The Frankel group developed this model not only to investigate the clinical toxicity but also to test several novel recombinant toxins, which might retain the efficacy but not the toxicity of DT388GMCSF. The first of these was DT388IL3, which binds to the interleukin-3 receptor that is abundant on myeloid leukemia cells but not on macrophages (26–28). The second is DTU2GMCSF, which contains a urokinase-type plasminogen activator cleavage site instead of the normal furin cleavage site of diphtheria toxin. Cleavage at the normal furin site in the disulfide loop between amino acids Arg193 and Ser194 is required for the enzymatic domain of the toxin to enter the cytosol and cause cytotoxicity (29). Because myeloid leukemia cells but not monocytes or macrophages contain high levels of urokinase-type plasminogen activator, DTU2GMCSF offers intracellular specificity for the malignant target cells. In the rat model presented in this issue, the authors showed that, unlike DT390mGMCSF, murine forms of both DT388IL3 and DTU2GMCSF did not cause transaminase elevations in rats and did not deplete hepatic Kupffer cells in hepatic sections. Moreover, the ex vivo cytotoxicity of DTU2GMCSF toward Kupffer cell–enriched nonparenchymal cells was three orders of magnitude lower than that of DT390mGMCSF. These data are encouraging, although conclusions regarding DTU2GMCSF must await missing data on its efficacy toward malignant target cells.

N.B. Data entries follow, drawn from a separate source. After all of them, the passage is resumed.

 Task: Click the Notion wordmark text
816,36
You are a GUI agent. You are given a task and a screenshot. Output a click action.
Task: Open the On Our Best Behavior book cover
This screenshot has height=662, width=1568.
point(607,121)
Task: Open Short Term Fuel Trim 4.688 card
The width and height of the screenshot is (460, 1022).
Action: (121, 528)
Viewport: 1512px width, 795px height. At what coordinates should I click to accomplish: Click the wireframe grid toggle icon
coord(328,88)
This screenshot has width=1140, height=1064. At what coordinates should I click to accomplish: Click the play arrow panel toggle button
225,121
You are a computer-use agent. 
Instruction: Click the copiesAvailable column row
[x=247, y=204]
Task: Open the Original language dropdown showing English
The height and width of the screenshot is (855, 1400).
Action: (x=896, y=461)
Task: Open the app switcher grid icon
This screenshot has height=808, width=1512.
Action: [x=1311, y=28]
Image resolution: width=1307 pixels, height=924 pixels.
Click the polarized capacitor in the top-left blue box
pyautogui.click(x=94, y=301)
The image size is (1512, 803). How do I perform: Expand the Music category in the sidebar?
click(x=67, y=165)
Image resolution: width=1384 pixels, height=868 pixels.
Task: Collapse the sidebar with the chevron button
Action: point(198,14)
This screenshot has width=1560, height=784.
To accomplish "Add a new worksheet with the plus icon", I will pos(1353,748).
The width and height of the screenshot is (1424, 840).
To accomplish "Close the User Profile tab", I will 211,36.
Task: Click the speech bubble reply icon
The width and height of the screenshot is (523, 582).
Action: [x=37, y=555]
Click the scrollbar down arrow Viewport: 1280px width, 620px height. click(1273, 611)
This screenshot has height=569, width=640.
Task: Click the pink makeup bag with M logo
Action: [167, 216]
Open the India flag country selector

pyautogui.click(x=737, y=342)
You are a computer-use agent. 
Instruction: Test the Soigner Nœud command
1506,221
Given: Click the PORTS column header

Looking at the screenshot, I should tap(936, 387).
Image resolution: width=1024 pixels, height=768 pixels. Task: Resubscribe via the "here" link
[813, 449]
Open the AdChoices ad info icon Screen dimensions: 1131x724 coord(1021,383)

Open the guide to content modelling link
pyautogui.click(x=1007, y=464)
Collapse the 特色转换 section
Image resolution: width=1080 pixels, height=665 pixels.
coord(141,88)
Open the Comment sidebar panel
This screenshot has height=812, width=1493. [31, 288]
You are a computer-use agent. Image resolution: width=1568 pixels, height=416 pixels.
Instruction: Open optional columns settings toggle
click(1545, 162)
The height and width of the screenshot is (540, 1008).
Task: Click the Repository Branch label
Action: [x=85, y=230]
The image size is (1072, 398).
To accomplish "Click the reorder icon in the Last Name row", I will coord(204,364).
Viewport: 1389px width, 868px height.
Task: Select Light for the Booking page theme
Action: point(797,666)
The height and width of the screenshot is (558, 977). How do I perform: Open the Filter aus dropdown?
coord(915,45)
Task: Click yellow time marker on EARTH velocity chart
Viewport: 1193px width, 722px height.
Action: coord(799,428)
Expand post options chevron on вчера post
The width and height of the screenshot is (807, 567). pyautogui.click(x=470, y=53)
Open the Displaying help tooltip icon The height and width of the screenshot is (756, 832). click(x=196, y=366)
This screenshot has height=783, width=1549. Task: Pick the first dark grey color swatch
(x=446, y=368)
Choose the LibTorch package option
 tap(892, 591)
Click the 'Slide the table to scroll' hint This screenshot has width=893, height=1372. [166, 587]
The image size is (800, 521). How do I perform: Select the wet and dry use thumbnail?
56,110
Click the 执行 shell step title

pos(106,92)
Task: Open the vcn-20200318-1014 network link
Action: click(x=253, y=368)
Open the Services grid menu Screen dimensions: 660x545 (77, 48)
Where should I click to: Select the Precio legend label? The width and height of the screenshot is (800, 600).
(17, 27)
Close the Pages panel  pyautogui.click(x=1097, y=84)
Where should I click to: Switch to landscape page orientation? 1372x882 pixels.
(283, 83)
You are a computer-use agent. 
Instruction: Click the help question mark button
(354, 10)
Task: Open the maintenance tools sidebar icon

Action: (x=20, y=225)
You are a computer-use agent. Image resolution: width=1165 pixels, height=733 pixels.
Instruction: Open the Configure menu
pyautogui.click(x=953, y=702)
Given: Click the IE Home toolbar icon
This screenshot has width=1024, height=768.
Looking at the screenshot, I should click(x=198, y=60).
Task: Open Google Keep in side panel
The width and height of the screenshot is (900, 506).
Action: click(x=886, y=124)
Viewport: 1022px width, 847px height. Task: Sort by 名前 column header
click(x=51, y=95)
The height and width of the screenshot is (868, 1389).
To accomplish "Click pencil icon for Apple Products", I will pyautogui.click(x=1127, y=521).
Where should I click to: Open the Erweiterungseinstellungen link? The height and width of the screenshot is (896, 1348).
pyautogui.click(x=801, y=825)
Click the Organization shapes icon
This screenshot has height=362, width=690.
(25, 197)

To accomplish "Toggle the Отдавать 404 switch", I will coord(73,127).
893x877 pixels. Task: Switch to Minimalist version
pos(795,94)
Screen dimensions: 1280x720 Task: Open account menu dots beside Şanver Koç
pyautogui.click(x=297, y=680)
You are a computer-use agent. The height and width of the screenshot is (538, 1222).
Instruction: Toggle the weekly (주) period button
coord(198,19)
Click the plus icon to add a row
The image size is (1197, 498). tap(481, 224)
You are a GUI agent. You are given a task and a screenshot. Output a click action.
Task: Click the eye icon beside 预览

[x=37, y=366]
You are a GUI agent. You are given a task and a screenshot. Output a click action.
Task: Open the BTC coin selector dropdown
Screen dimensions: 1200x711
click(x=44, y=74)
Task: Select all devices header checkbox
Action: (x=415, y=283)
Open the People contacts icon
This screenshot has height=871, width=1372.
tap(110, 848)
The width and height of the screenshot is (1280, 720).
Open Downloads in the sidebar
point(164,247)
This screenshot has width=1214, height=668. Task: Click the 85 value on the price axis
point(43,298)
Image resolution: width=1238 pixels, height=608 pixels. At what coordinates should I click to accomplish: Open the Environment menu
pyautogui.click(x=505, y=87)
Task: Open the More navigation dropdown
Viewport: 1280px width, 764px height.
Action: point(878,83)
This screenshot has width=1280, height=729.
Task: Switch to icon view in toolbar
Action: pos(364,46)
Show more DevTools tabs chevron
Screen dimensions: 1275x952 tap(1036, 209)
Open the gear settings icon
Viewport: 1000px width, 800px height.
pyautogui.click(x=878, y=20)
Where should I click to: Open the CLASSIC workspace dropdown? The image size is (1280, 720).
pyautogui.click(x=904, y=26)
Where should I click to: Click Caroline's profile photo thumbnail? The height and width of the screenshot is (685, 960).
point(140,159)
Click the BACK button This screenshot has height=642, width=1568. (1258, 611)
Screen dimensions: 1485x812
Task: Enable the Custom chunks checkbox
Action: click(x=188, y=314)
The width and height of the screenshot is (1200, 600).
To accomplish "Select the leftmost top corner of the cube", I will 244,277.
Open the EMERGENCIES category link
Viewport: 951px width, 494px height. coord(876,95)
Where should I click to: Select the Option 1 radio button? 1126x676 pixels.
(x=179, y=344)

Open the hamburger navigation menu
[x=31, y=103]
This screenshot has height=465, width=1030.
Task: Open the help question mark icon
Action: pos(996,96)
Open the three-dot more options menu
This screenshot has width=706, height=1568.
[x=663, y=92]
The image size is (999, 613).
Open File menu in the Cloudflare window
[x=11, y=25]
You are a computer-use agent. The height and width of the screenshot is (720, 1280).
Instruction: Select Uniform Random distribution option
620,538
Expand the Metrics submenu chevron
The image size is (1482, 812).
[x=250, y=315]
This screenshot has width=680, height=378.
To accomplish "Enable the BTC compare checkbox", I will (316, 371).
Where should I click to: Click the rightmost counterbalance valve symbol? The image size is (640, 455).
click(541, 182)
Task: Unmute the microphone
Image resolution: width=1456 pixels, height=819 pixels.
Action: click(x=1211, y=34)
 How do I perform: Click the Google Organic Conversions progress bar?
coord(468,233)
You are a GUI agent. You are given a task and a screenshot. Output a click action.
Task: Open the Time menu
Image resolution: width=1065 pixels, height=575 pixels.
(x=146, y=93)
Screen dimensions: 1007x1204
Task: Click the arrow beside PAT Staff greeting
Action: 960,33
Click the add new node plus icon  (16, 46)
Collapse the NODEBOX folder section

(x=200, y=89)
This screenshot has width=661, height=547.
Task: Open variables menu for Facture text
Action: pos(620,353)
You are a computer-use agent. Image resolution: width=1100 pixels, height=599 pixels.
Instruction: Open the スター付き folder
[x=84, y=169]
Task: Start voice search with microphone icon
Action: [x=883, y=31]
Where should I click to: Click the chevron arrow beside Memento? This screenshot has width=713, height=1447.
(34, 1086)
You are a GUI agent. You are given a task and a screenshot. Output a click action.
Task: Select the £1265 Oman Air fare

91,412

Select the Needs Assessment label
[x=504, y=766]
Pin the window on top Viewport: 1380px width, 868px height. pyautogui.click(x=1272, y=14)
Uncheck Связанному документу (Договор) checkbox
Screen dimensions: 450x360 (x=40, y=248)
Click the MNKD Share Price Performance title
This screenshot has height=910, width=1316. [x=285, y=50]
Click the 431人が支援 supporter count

The recombinant immunotoxin LMB-2, containing an anti-CD25 Fv fused to truncated Pseudomonas exotoxin, is similar to DT388GMCSF in that, in phase I clinical testing, it caused fever and transaminase elevations (8, 9). LMB-2 induced major responses in several different hematologic malignancies and it was not clear whether these toxicities were mediated in part by death of malignant cells. Lethal doses of LMB-2 injected into mice cause hepatic necrosis and LMB-2 was found to accumulate into Kupffer cells, suggesting an indirect mechanism for the hepatic necrosis (30). Evidence that LMB-2 could induce tumor necrosis factor (TNF)-α production in peritoneal macrophages, together with demonstration of high intrahepatic TNF-α levels in LMB-2-treated mice, pointed to TNF-α as a mediator of toxin-induced hepatotoxicity. Unlike DT388GMCSF, LMB-2 in phase I testing did not cause life-threatening hepatotoxicity but rather reversible transaminase elevations unassociated with hepatic insufficiency (8). Thus, the authors have applied protein engineering and careful in vivo studies to approach a toxicity that is serious in both animals and patients. Although the severity of the hepatotoxicity problem is especially significant with DT388GMCSF, it is hoped and anticipated that their efforts will facilitate clinical development of protein toxins from both diphtheria and other organisms.